To do: All entries are to be given again verbatim.
- - - - - - -
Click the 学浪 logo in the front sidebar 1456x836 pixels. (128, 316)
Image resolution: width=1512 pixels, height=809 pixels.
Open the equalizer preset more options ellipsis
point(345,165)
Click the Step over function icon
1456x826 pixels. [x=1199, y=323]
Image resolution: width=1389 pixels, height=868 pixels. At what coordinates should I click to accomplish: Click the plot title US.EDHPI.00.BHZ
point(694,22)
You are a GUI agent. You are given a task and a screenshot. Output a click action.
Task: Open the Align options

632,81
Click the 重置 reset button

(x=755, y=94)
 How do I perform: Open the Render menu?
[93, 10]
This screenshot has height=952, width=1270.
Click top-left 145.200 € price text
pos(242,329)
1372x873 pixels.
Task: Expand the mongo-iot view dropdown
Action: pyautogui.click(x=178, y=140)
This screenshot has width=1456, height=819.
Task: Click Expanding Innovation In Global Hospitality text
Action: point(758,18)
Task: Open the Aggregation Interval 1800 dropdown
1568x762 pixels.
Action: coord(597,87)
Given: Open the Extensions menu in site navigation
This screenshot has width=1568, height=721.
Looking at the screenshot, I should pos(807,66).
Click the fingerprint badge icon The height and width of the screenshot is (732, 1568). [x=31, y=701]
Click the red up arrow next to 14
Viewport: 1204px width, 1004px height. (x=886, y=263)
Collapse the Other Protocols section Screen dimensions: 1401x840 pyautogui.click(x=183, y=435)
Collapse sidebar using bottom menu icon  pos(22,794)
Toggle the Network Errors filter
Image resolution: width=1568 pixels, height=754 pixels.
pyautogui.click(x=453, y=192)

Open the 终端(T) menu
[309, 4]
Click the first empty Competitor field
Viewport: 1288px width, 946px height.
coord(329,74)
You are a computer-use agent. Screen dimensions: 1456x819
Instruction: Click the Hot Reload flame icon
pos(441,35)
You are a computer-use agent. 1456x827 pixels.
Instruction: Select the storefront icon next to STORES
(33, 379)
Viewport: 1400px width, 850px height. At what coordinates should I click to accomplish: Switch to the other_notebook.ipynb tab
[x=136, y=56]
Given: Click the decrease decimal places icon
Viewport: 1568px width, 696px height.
- - - - - - -
Answer box:
Click the 学浪 logo in the front sidebar 1456x836 pixels. (128, 316)
Image resolution: width=1512 pixels, height=809 pixels.
Open the equalizer preset more options ellipsis
point(345,165)
Click the Step over function icon
1456x826 pixels. [x=1199, y=323]
Image resolution: width=1389 pixels, height=868 pixels. At what coordinates should I click to accomplish: Click the plot title US.EDHPI.00.BHZ
point(694,22)
You are a GUI agent. You are given a task and a screenshot. Output a click action.
Task: Open the Align options

632,81
Click the 重置 reset button

(x=755, y=94)
 How do I perform: Open the Render menu?
[93, 10]
This screenshot has height=952, width=1270.
Click top-left 145.200 € price text
pos(242,329)
1372x873 pixels.
Task: Expand the mongo-iot view dropdown
Action: pyautogui.click(x=178, y=140)
This screenshot has width=1456, height=819.
Task: Click Expanding Innovation In Global Hospitality text
Action: point(758,18)
Task: Open the Aggregation Interval 1800 dropdown
1568x762 pixels.
Action: coord(597,87)
Given: Open the Extensions menu in site navigation
This screenshot has width=1568, height=721.
Looking at the screenshot, I should pos(807,66).
Click the fingerprint badge icon The height and width of the screenshot is (732, 1568). [x=31, y=701]
Click the red up arrow next to 14
Viewport: 1204px width, 1004px height. (x=886, y=263)
Collapse the Other Protocols section Screen dimensions: 1401x840 pyautogui.click(x=183, y=435)
Collapse sidebar using bottom menu icon  pos(22,794)
Toggle the Network Errors filter
Image resolution: width=1568 pixels, height=754 pixels.
pyautogui.click(x=453, y=192)

Open the 终端(T) menu
[309, 4]
Click the first empty Competitor field
Viewport: 1288px width, 946px height.
coord(329,74)
You are a computer-use agent. Screen dimensions: 1456x819
Instruction: Click the Hot Reload flame icon
pos(441,35)
You are a computer-use agent. 1456x827 pixels.
Instruction: Select the storefront icon next to STORES
(33, 379)
Viewport: 1400px width, 850px height. At what coordinates should I click to accomplish: Switch to the other_notebook.ipynb tab
[x=136, y=56]
Given: Click the decrease decimal places icon
Viewport: 1568px width, 696px height.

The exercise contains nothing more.